> [TAREFAS ESCRITAS]:
[1] No texto sobre o tríptico de Bosch, em que animal vai montada a velha?
[2] Reescreva como tabela Markdown, com as colunas N.º e Linha, as linhas dos dados da tarefa: comece na primeira linha desses dados e termine depois da que contém "pyautogui.click(x=1133, y=505)". Deixe de fora as linhas em branco.

Figura 1. Hieronymus Bosch. As Tentações de Santo Antão. Tríptico, c. 1500. Museu Nacional de Arte Antiga.

No canto inferior esquerdo do painel central do Tríptico As Tentações de Santo Antão (c. 1500), Hieronymus Bosch introduz uma criatura deveras complexa e estranha: uma velha, montada num rato. A velha é um ser híbrido: da cabeça cresce uma árvore e os braços são ramos; o corpo termina em cauda. A velha segura nos braços um bebé enfaixado. Naquele tempo, era prática enfaixar os recém-nascidos. Assim é retratado o menino Jesus no presépio já no século IV (Figura 3) e ainda no século XVII (Figura 4).

Contemplamos uma velha na antecâmara da morte que segura, encostada ao ventre, uma criança. Extrapolando, reconhece-se o tópico da morte que alberga a vida, tópico amplamente estudado por Mikhaïl Bakhtin. Esta figura convoca ainda, através do hibridismo da velha, os três reinos da vida: o humano, o animal e o vegetal. O conjunto, cósmico, alude ao ciclo natural e contrapõe verticalmente o telúrico, o rato que evolui num líquido lamacento, ao aéreo, a árvore que demanda o céu.

Na Grécia, em particular na Beócia, descobriram-se várias estatuetas de terracota que, datadas por volta do século IV aC, podem ser, de algum modo, consideradas antepassadas da velha de Hieronymus Bosch. Das figuras 5 a 7, destaco a última, da coleção do British Museum, pelo seu dinamismo e exposição comunicativa, significados pela posição, boca aberta e dobras da roupa, expressivas do movimento e da tensão dos contrários. Parece falar, cantar ou rir animadamente enquanto cuida da criança.

Figura 7 Velha ama com bebé. Beócia. C.330-300 a.C. British Museum.

Entre a criança ao colo e a gravidez vai apenas um passo no tempo. Um passo atrás que desenha uma ligação ainda mais íntima entre a vida e a morte.

“Entre as célebres figuras de terracota de Kertch, que se conservam no Museu L’Ermitage de Leningrado, destacam-se velhas grávidas cuja velhice e gravidez são grotescamente sublinhadas. Lembremos ainda que, além disso, essas velhas grávidas riem. Trata-se de um tipo de grotesco muito característico e expressivo, um grotesco ambivalente: É a morte prenhe, a morte que dá à luz” (Mikhail Bakhtin, A cultura popular na Idade Média e no Renascimento: O contexto de François Rabelais, São Paulo, HUCITEC, 1987, pp. 22-23).

> [Entradas para localizar texto e elementos]:
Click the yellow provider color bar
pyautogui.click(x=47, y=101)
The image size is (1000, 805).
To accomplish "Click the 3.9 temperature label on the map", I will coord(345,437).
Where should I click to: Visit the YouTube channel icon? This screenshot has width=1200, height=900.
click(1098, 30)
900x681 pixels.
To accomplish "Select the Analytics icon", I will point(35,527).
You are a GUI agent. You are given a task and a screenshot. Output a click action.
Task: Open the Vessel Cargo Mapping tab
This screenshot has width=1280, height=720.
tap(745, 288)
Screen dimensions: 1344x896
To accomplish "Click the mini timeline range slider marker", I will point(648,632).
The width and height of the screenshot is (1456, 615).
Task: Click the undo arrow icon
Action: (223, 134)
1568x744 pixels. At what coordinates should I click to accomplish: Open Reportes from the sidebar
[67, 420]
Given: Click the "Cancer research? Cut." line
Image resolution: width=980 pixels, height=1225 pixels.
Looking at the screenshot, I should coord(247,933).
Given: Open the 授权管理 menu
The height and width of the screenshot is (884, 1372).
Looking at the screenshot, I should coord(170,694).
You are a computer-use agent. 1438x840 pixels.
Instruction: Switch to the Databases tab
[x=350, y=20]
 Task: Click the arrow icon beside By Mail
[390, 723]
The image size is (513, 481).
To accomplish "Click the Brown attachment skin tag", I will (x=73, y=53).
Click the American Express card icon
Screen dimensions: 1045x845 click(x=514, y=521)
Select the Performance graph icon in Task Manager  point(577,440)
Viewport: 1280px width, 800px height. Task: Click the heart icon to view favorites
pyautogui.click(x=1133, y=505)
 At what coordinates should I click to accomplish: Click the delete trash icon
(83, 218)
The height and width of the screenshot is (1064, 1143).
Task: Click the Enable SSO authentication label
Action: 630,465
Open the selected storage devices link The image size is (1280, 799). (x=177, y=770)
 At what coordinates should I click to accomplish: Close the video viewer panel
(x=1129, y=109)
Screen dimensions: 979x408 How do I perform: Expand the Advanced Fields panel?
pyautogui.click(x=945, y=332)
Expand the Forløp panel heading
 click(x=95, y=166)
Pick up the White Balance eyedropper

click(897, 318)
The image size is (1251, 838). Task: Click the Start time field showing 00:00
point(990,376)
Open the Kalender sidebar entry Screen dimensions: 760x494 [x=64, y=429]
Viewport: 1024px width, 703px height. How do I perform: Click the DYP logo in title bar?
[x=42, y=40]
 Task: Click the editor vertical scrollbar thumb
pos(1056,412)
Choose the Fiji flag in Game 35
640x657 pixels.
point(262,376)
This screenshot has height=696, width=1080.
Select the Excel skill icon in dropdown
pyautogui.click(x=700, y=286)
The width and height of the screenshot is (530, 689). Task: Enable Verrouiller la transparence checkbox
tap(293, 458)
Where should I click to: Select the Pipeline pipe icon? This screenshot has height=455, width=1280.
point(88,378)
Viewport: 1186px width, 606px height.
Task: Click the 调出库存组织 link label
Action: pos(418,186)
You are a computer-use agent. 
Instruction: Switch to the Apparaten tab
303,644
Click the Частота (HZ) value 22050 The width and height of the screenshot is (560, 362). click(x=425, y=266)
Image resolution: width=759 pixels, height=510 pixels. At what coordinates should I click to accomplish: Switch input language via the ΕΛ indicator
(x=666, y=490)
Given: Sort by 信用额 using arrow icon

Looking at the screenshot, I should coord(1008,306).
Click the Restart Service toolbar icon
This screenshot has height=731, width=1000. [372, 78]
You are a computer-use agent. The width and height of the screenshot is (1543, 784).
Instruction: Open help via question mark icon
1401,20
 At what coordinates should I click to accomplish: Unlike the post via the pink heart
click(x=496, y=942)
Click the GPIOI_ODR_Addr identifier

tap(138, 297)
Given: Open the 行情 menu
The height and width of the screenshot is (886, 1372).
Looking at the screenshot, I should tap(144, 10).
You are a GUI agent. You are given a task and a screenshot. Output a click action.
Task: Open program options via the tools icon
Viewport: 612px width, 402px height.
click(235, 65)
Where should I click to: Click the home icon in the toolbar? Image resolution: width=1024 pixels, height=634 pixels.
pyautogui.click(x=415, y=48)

> [LISTA DE SOLUÇÕES]:
[1] Num rato.

[2]
| N.º | Linha |
|---|---|
| 1 | Click the yellow provider color bar |
| 2 | pyautogui.click(x=47, y=101) |
| 3 | The image size is (1000, 805). |
| 4 | To accomplish "Click the 3.9 temperature label on the map", I will coord(345,437). |
| 5 | Where should I click to: Visit the YouTube channel icon? This screenshot has width=1200, height=900. |
| 6 | click(1098, 30) |
| 7 | 900x681 pixels. |
| 8 | To accomplish "Select the Analytics icon", I will point(35,527). |
| 9 | You are a GUI agent. You are given a task and a screenshot. Output a click action. |
| 10 | Task: Open the Vessel Cargo Mapping tab |
| 11 | This screenshot has width=1280, height=720. |
| 12 | tap(745, 288) |
| 13 | Screen dimensions: 1344x896 |
| 14 | To accomplish "Click the mini timeline range slider marker", I will point(648,632). |
| 15 | The width and height of the screenshot is (1456, 615). |
| 16 | Task: Click the undo arrow icon |
| 17 | Action: (223, 134) |
| 18 | 1568x744 pixels. At what coordinates should I click to accomplish: Open Reportes from the sidebar |
| 19 | [67, 420] |
| 20 | Given: Click the "Cancer research? Cut." line |
| 21 | Image resolution: width=980 pixels, height=1225 pixels. |
| 22 | Looking at the screenshot, I should coord(247,933). |
| 23 | Given: Open the 授权管理 menu |
| 24 | The height and width of the screenshot is (884, 1372). |
| 25 | Looking at the screenshot, I should coord(170,694). |
| 26 | You are a computer-use agent. 1438x840 pixels. |
| 27 | Instruction: Switch to the Databases tab |
| 28 | [x=350, y=20] |
| 29 |  Task: Click the arrow icon beside By Mail |
| 30 | [390, 723] |
| 31 | The image size is (513, 481). |
| 32 | To accomplish "Click the Brown attachment skin tag", I will (x=73, y=53). |
| 33 | Click the American Express card icon |
| 34 | Screen dimensions: 1045x845 click(x=514, y=521) |
| 35 | Select the Performance graph icon in Task Manager  point(577,440) |
| 36 | Viewport: 1280px width, 800px height. Task: Click the heart icon to view favorites |
| 37 | pyautogui.click(x=1133, y=505) |